For this exercise, transcribe all of the records exactly as given.

====== INPUT DATA

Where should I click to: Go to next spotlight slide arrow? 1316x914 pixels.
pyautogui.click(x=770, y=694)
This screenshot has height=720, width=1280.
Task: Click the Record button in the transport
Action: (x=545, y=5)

============

WORKED SOLUTION —
Where should I click to: Go to next spotlight slide arrow? 1316x914 pixels.
pyautogui.click(x=770, y=694)
This screenshot has height=720, width=1280.
Task: Click the Record button in the transport
Action: (x=545, y=5)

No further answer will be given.